03:09 Now again because we're making coarse changes, or likely to be making coarse changes.
03:15 Probably not going to be interested in making 1% changes.
03:18 So we can add and subtract 10% by using the Ctrl+ and Ctrl - keys.
03:25 Of course we can do this directly from this dropdown menu here by right clicking.
03:30 But that's not generally how we're going to be making these changes.
03:34 So again, I'll just highlight those cells, and we can crank the engine and get it running.
03:44 Okay, so straight away the engine fires up.
03:46 And I'm using a small amount of throttle to maintain 1000 RPM idle.

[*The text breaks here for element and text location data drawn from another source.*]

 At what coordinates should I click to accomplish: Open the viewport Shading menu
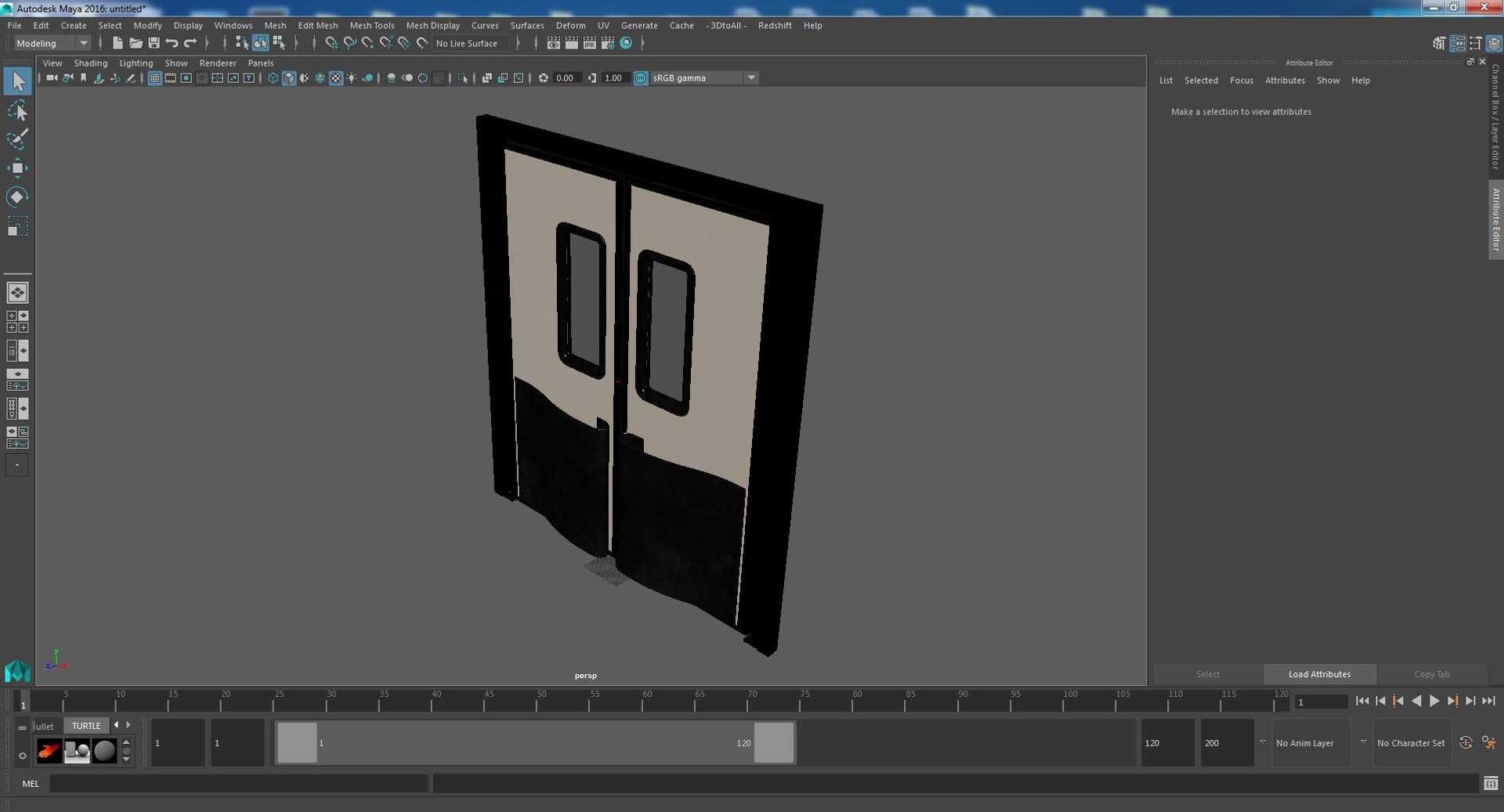[x=90, y=63]
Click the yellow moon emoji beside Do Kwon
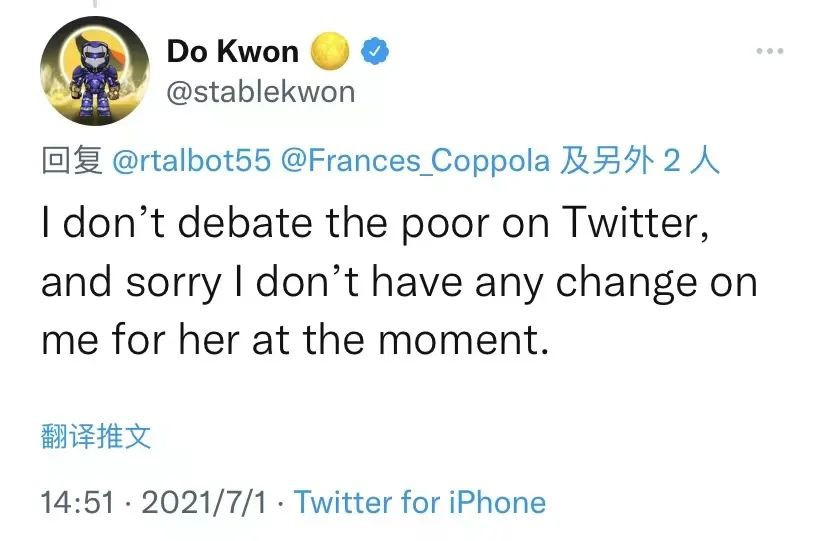 (331, 52)
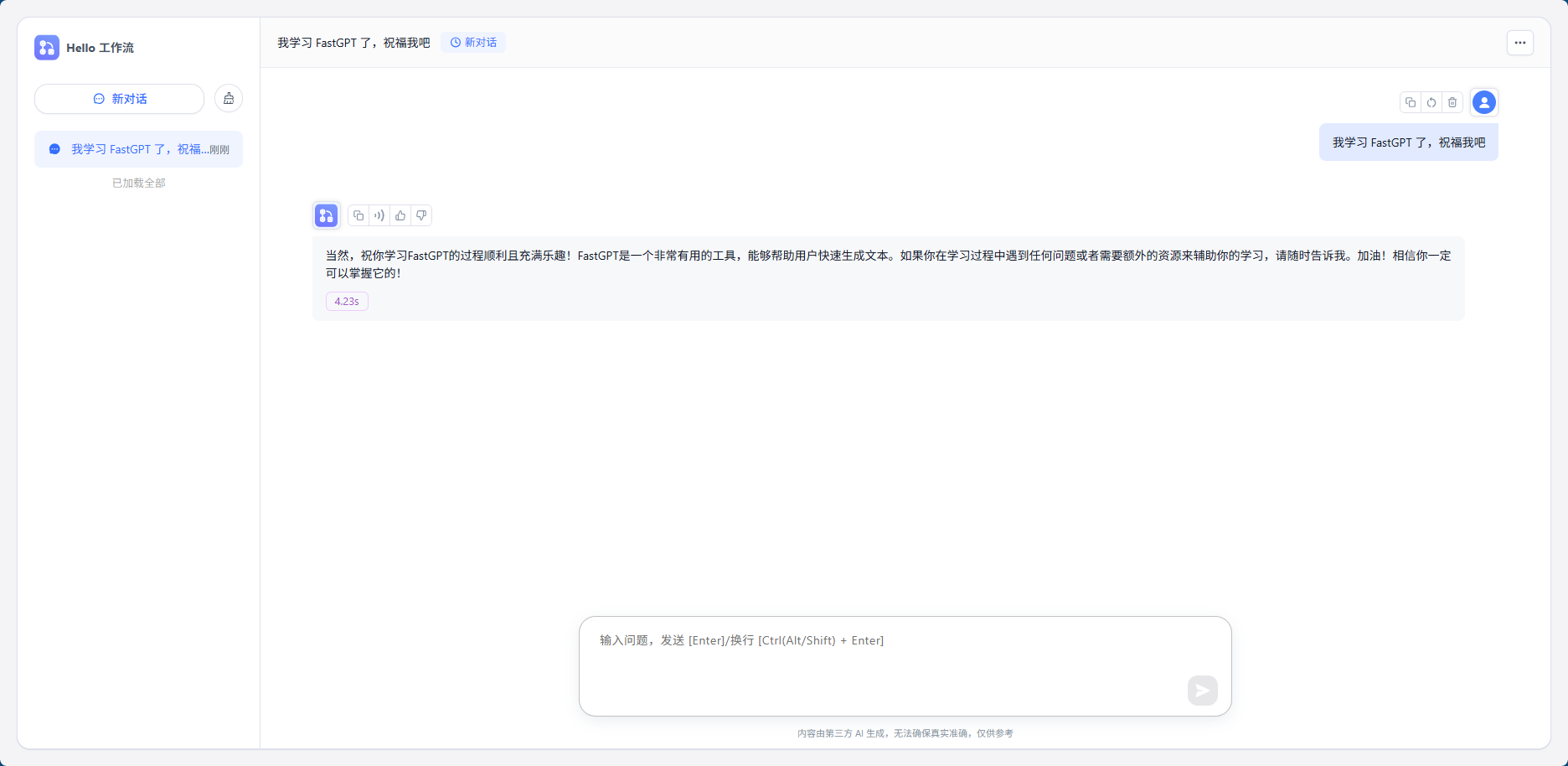The image size is (1568, 766).
Task: Clear chat history with the broom icon
Action: (x=229, y=99)
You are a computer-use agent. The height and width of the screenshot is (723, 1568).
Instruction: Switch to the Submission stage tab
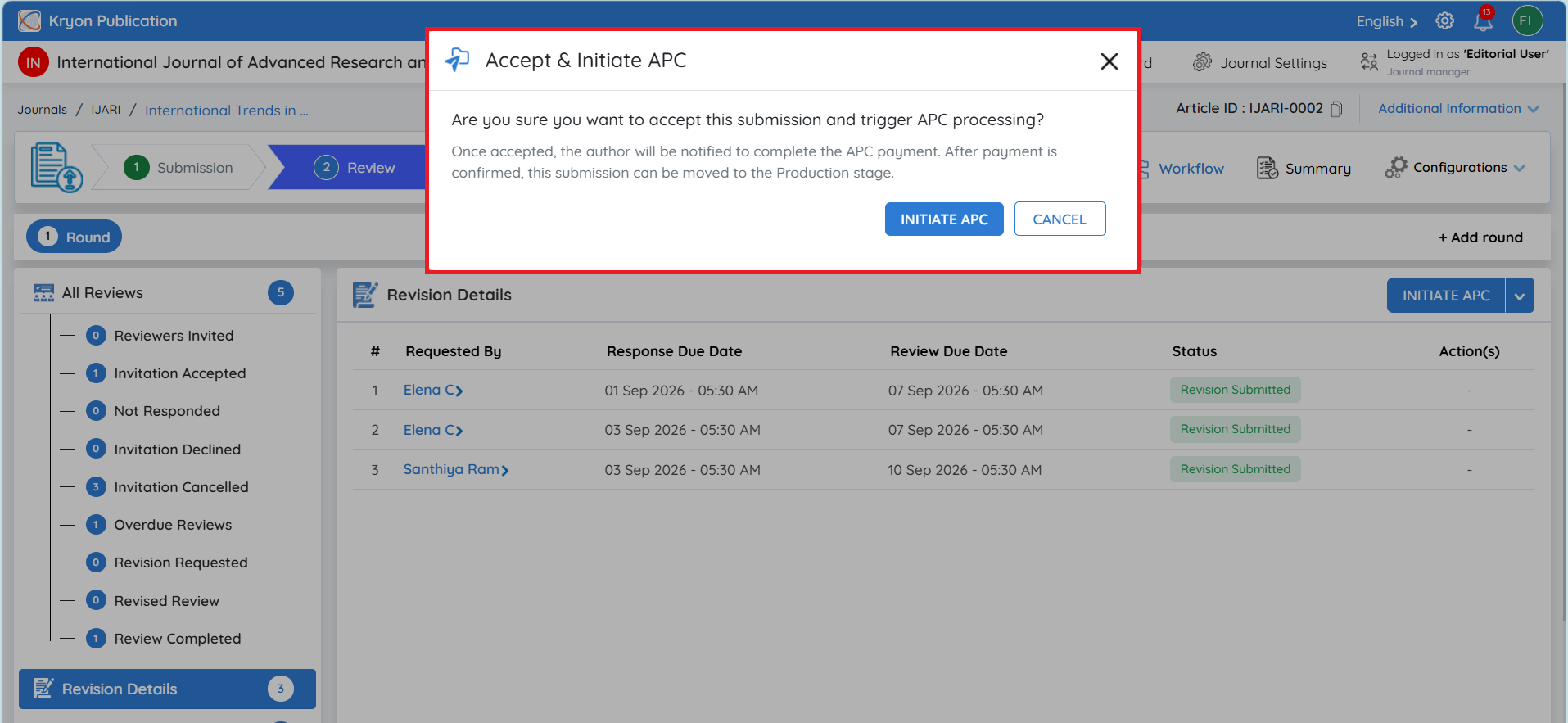178,168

03:53 And we can see what our Lambda's doing here.
03:55 You can see that we're sitting at about 0.95 to 0.98.
04:01 There's a slight discrepancy back to back.
04:03 So far you can see I haven't even made a single change to the VE table.

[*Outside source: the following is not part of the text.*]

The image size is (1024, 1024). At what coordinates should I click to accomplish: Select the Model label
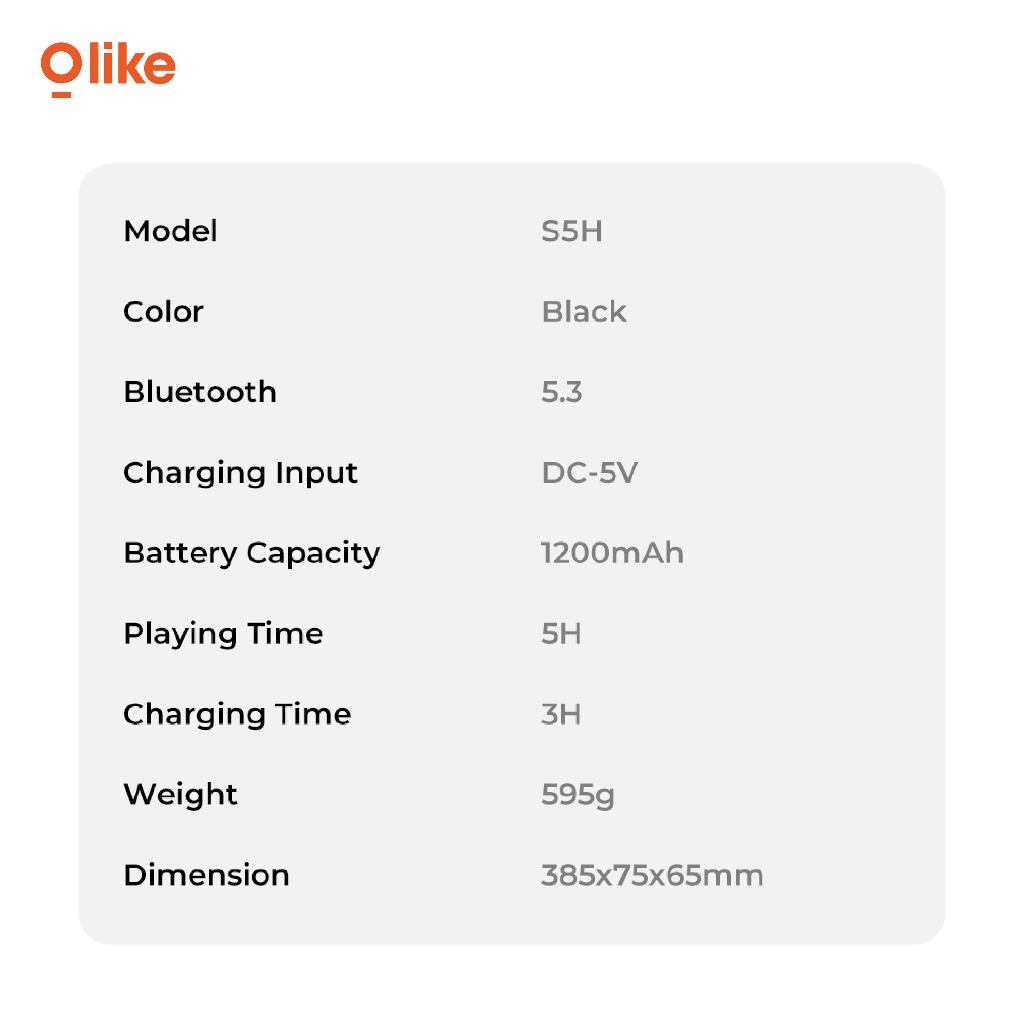170,231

04:09 And we've already got our engine up and idling and operating correctly.
04:13 So that's been incredibly easy.
04:16 As the engine settles a little bit, you can see our Lambda is moving a little bit lean.
04:20 So let's just add a little bit to our VE table.
04:25 And we're now operating at 0.92 to 0.93 Lambda.
04:31 While we're doing this you can see we've got our coolant temperature and our air temperature being displayed.
04:36 We're watching those parameters, as the engine warms up.
04:40 We'll also be taking this opportunity during an initial start, to be inspecting the engine and the engine bay.
04:46 Particularly if it's a freshly built engine or an unknown engine.
04:51 We want to make sure that the engine isn't leaking fluids.
04:55 Want to make sure that the engine isn't making any unusual mechanical sounds that would be an indicator that something's wrong.
05:03 But that's as easy as it is to get our engine up and running for the very first time.
05:11 You'll notice at this point, I haven't even talked about the ignition timing table.
05:15 Remember we initially started by setting the entire table to 15 degrees.
05:22 Now that means I know that the ignition timing in the idle areas, in the cranking areas that we've just used, just been accessing, is going to be close enough to get the engine running relatively well.
05:34 Because we've gone through the procedure of setting our base timing, we know that the timing will match what we have in the ECU.
05:42 So we don't even need to worry about our ignition timing while we're going through this initial start up.
05:49 Right, now that we've got our engine running for the very first time, we can move on to the next step.